OMAK In 2000, as The Chronicle was preparing to celebrate 90 years of publishing, three former owner-publishers got together to reflect on milestones and named the Goldmark trial as the defining story in The Chronicle’s publication history.
The three – Mary Koch, John E. Andrist and Merilynn Wilson — reminisced about the “big” stories. The Wilsons and Andrist are now deceased.
But back in 2000, Merilynn Wilson and Andrist agreed that one story towered over everything else: the Goldmark trial of 1963-64.
In Koch’s words, written in 2000:
It was a larger-than-life event, a story of underlying conflicts in which the truths that emerged were greater than the facts.
On trial was the anti-Communist paranoia of the times.
Paranoia, when examined by an Okanogan County jury, lost.

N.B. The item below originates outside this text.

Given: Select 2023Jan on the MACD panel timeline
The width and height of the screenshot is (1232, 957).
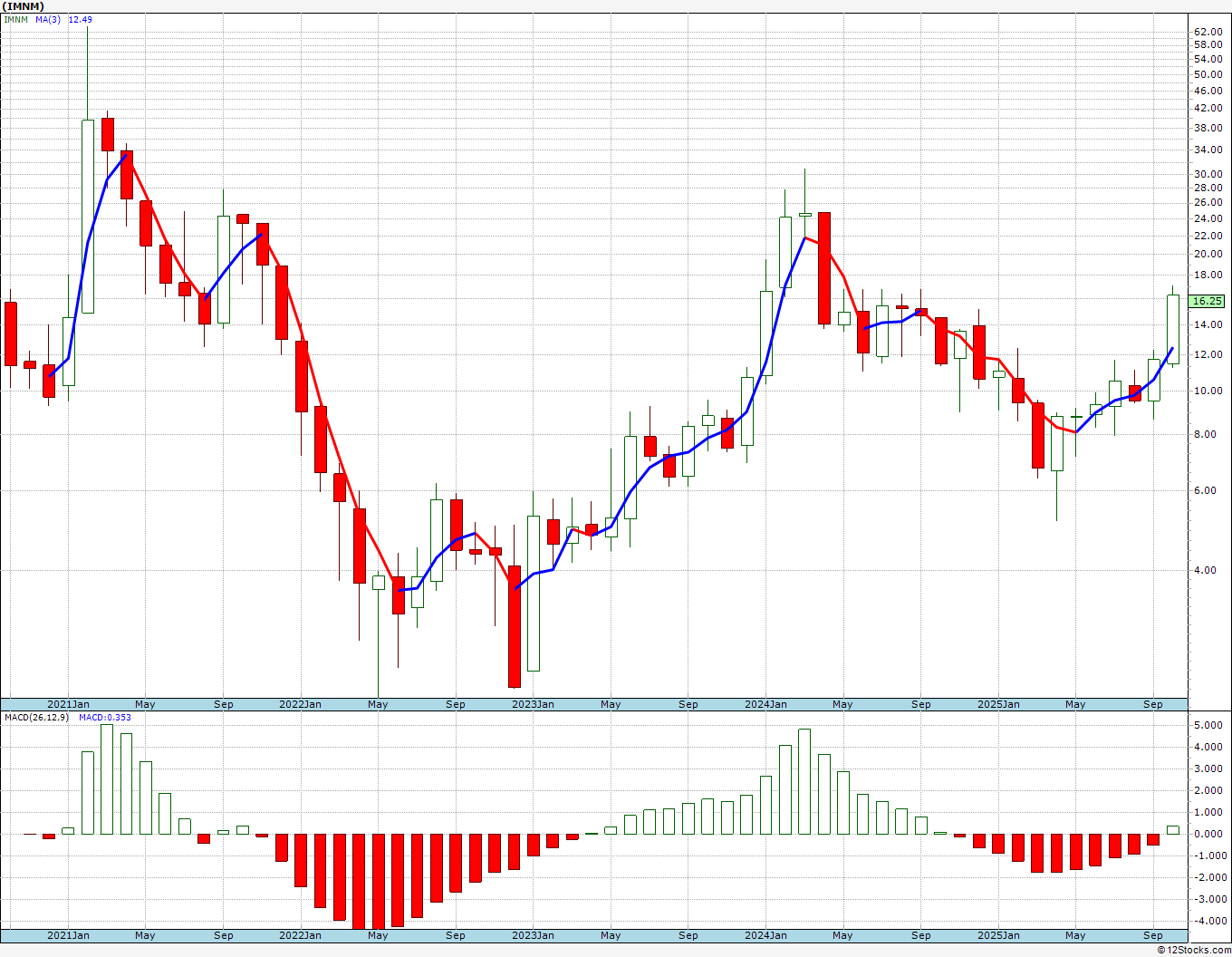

It was a time of “constant excitement,” Merilynn Wilson recalled, a huge story for a tiny weekly newspaper to cover. The county courthouse teemed with what she called “big shot” reporters and celebrity witnesses.
The trial was a watershed event for The Chronicle, indelibly changing how it did its job, broadening the scope of its news reporting.
Okanogan County had many small community newspapers, each focusing on its own town and immediate surroundings. Missing was a county-wide newspaper to report on the larger events of the region.
The Chronicle grew to fill that niche. News coverage expanded, and circulation more than doubled despite relatively slow population growth.